Outcomes of patients with urinary bladder paraganglioma. A. Factors associated with repeat bladder surgery. B. Factors associated with metachronous metastasis. C. Determinants of disease-specific survival. Abbreviations: Dx, diagnosis; HR, hazard ratio; PPGL, pheochromocytoma and paraganglioma; SDHB, Succinate dehydrogenase complex iron sulfur subunit B; TURBT, transurethral resection of bladder tumor; UBPGL urinary bladder paraganglioma; UNR, upper limit of normal reference range. Hazard ratios and P values were based on univariable Cox analysis. Tumor size was determined based on the largest diameter of the UBPGL on histopathology or imaging (in patients not treated by surgery).
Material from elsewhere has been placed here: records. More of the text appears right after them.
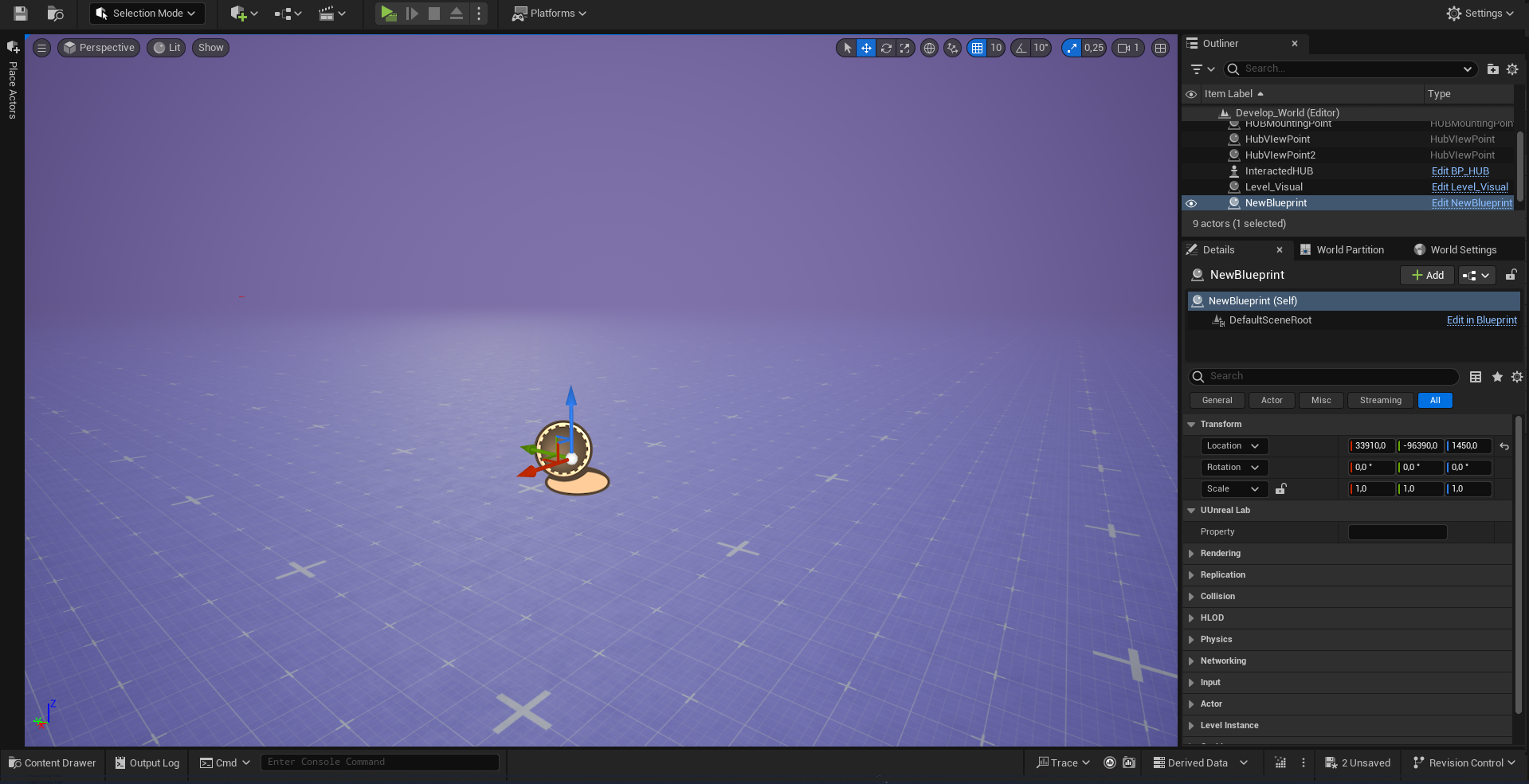The width and height of the screenshot is (1529, 784).
Task: Open Browse Content folder search icon
Action: pyautogui.click(x=55, y=14)
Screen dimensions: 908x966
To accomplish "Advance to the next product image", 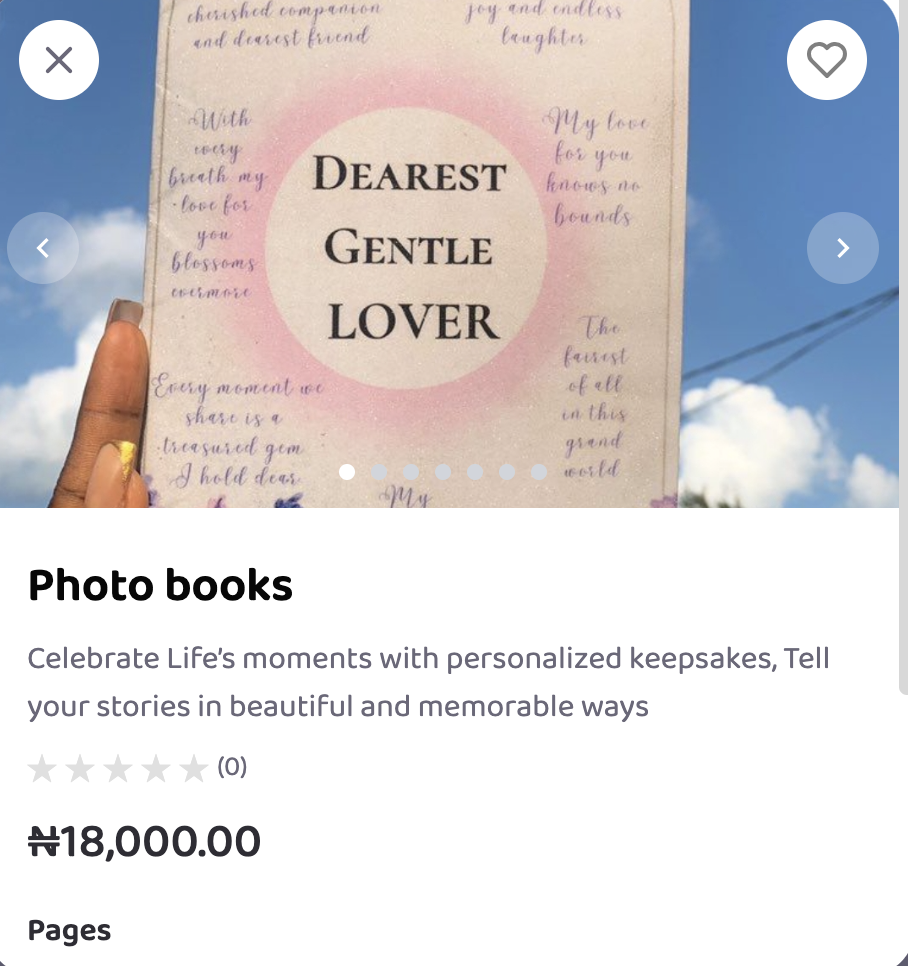I will (842, 248).
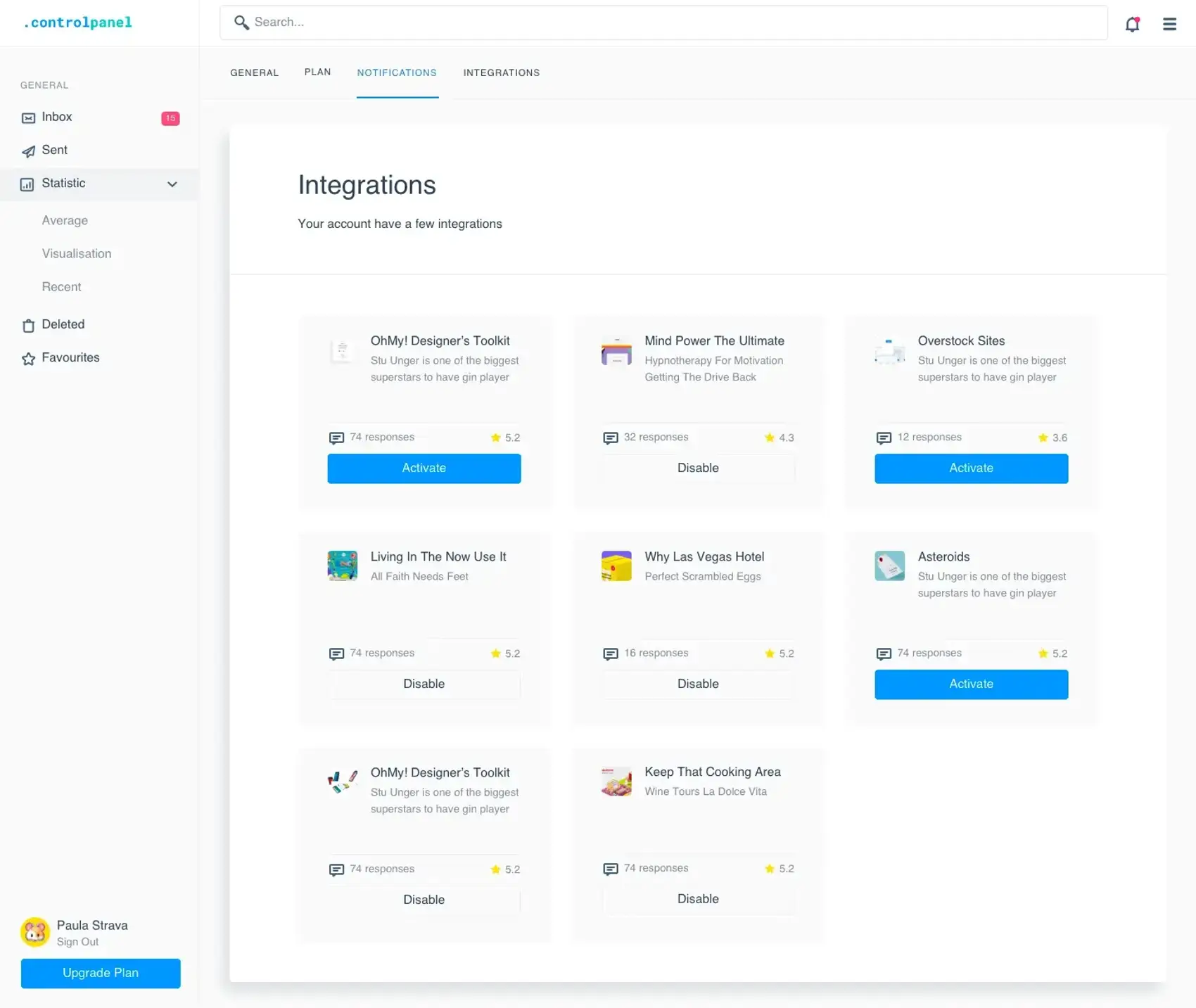Screen dimensions: 1196x1008
Task: Disable Mind Power The Ultimate integration
Action: pyautogui.click(x=698, y=468)
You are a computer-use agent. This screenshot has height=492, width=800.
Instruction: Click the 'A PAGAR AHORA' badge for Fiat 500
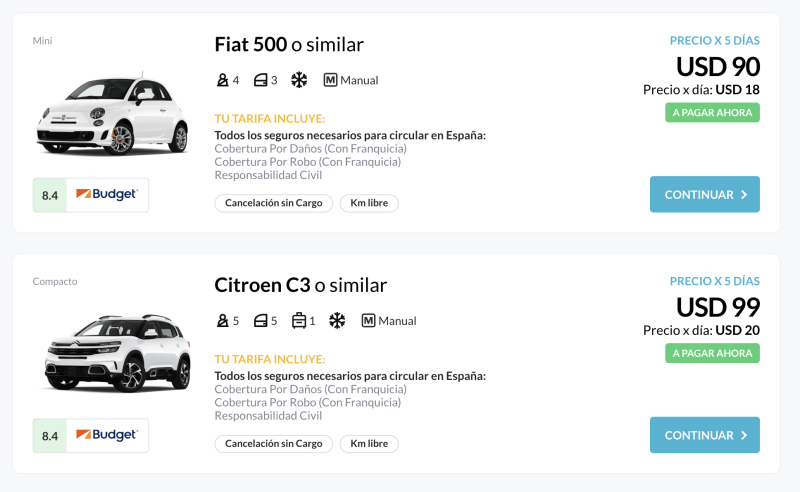(712, 113)
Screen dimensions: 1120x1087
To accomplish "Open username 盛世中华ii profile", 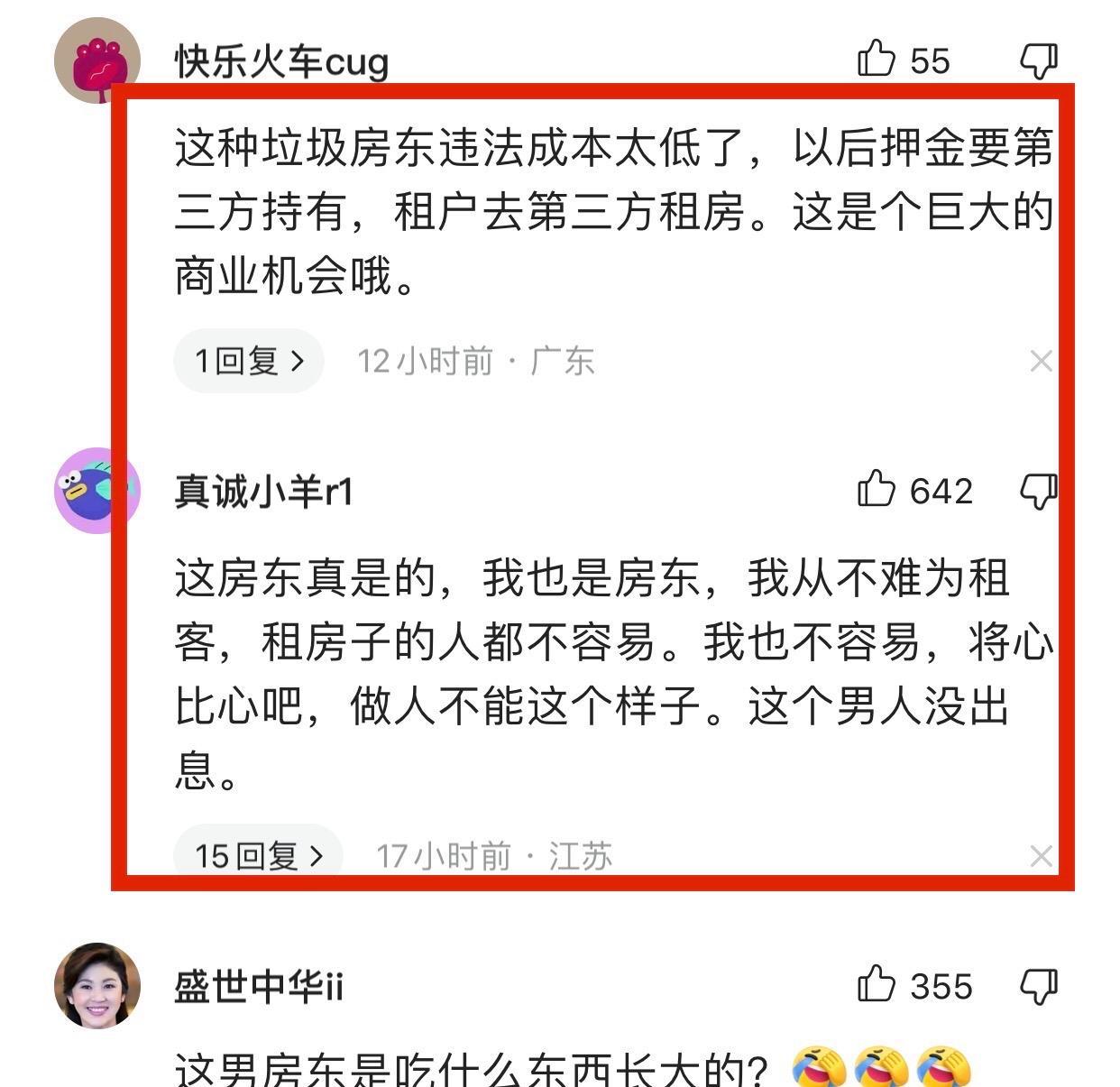I will pyautogui.click(x=259, y=986).
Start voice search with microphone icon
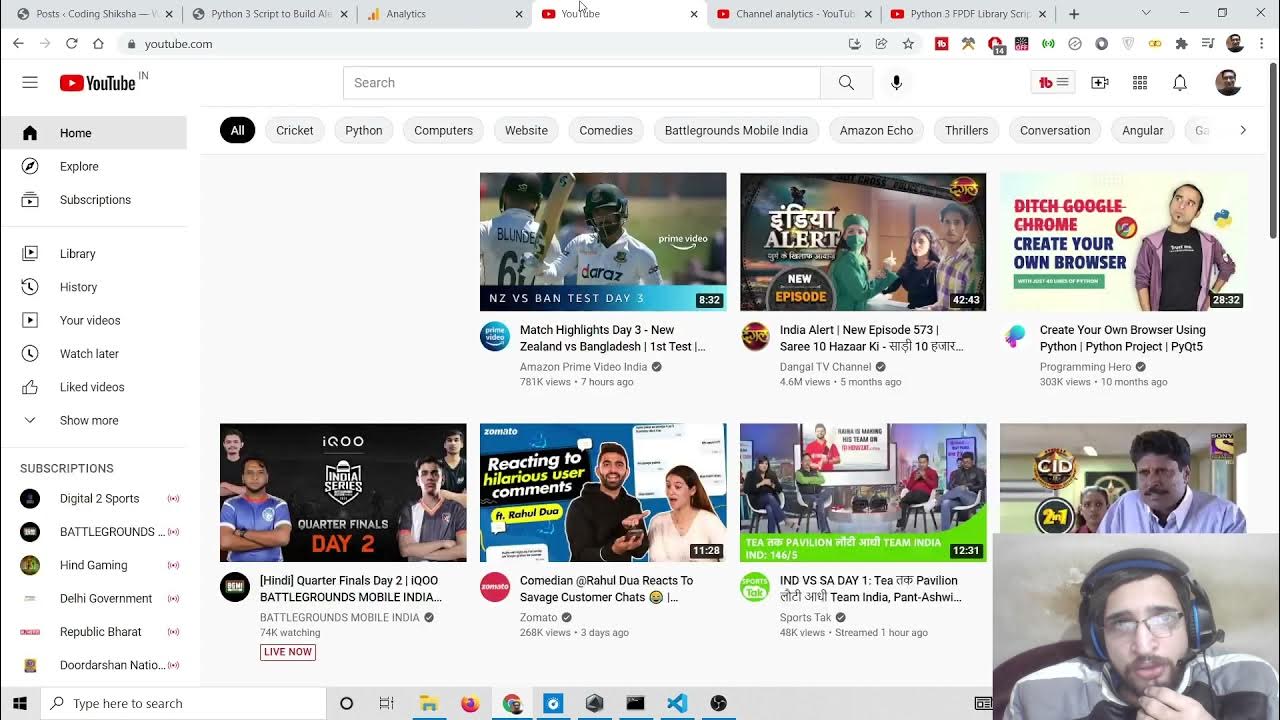This screenshot has height=720, width=1280. [x=896, y=83]
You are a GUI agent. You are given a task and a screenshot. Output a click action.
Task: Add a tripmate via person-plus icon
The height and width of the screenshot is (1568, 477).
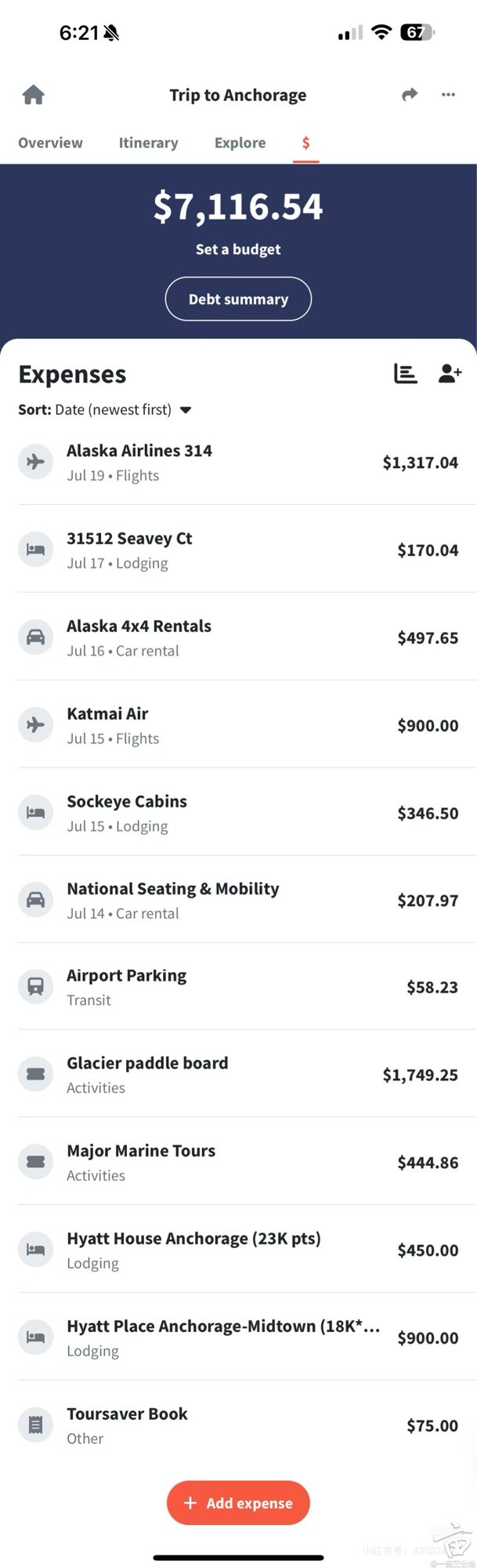(x=450, y=374)
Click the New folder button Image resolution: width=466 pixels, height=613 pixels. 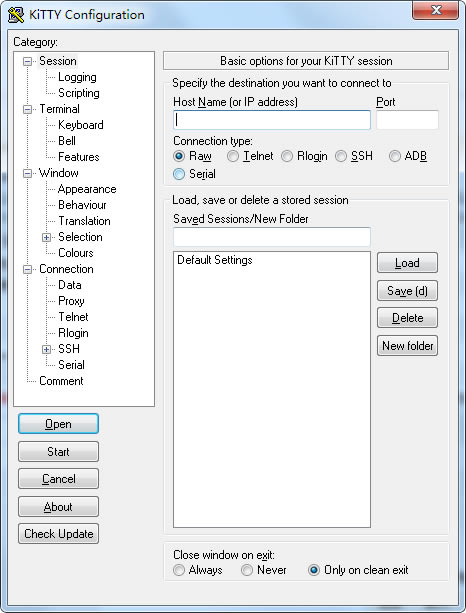[x=407, y=346]
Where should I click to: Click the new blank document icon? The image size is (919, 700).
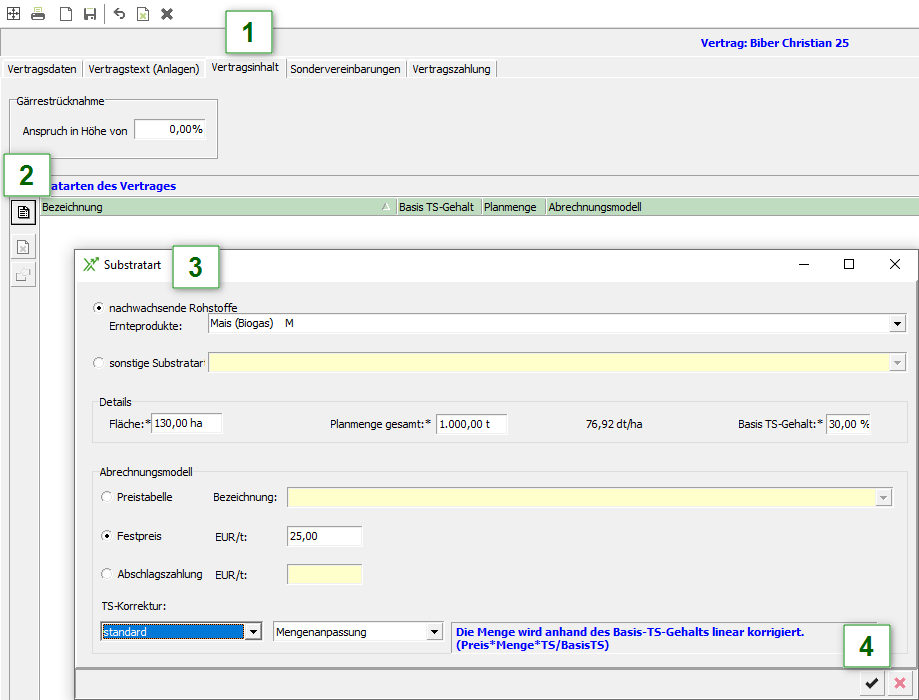click(x=65, y=14)
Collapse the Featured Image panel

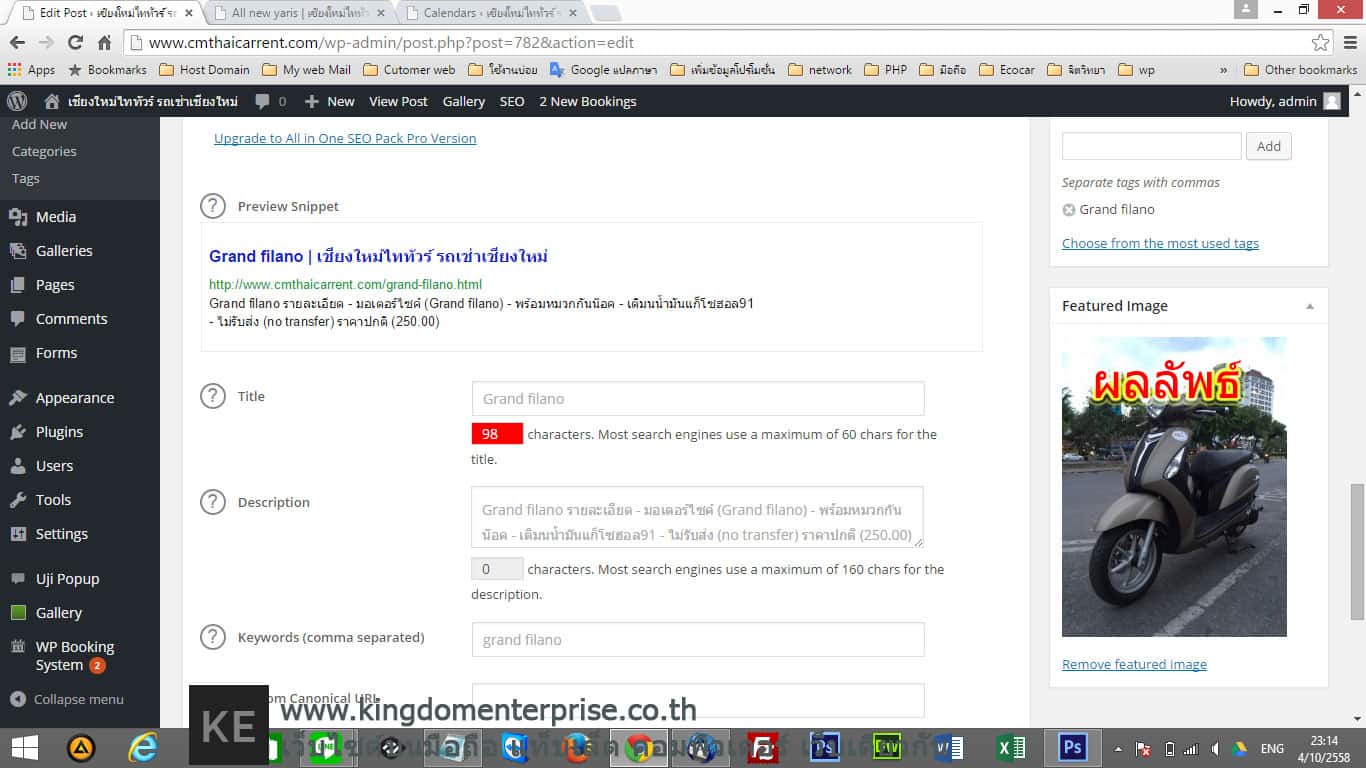[x=1309, y=306]
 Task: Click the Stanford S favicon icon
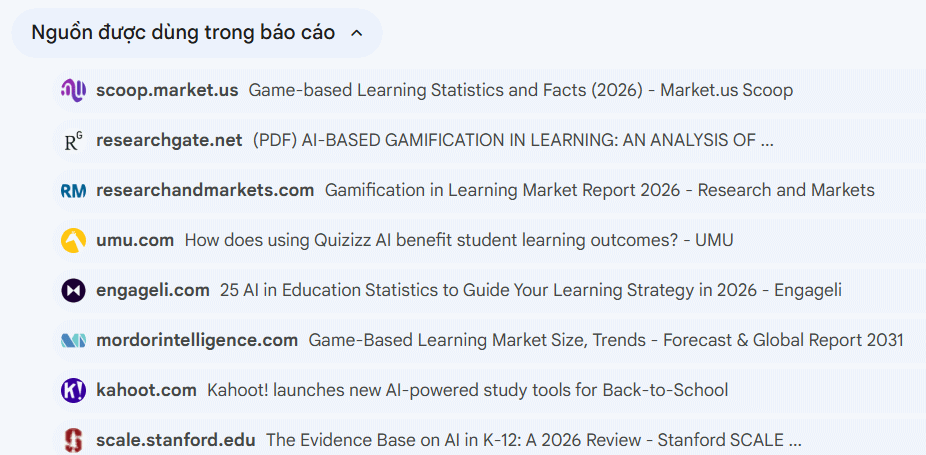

UBPGL was considered multinodular when multiple distinct bladder PGL lesions were present. In patients with multinodular UBPGL, tumor size was defined as the largest diameter among all the nodules.
Metastatic Disease
At the time of diagnosis with UBPGL, 9 (8%) patients presented with synchronous metastases (Table 1). Patients with synchronous metastatic disease were more likely to be younger (median age of 43 years [IQR, 21-48] vs 57 years [IQR, 43-64]; P = 0.006), to have concurrent PPGL (9 [100%] vs 12 [12%]; P < 0.001), and to present with catecholamine excess (8 [89%] vs 24 [31%]; P < 0.001) and a larger UBPGL (median size of 4 cm [IQR, 3-6] vs 2 cm [IQR, 1-3]; P = 0.001), when compared with patients without metastases. Presentation with synchronous metastatic disease was not associated with sex or SDHB pathogenic variants (data not shown).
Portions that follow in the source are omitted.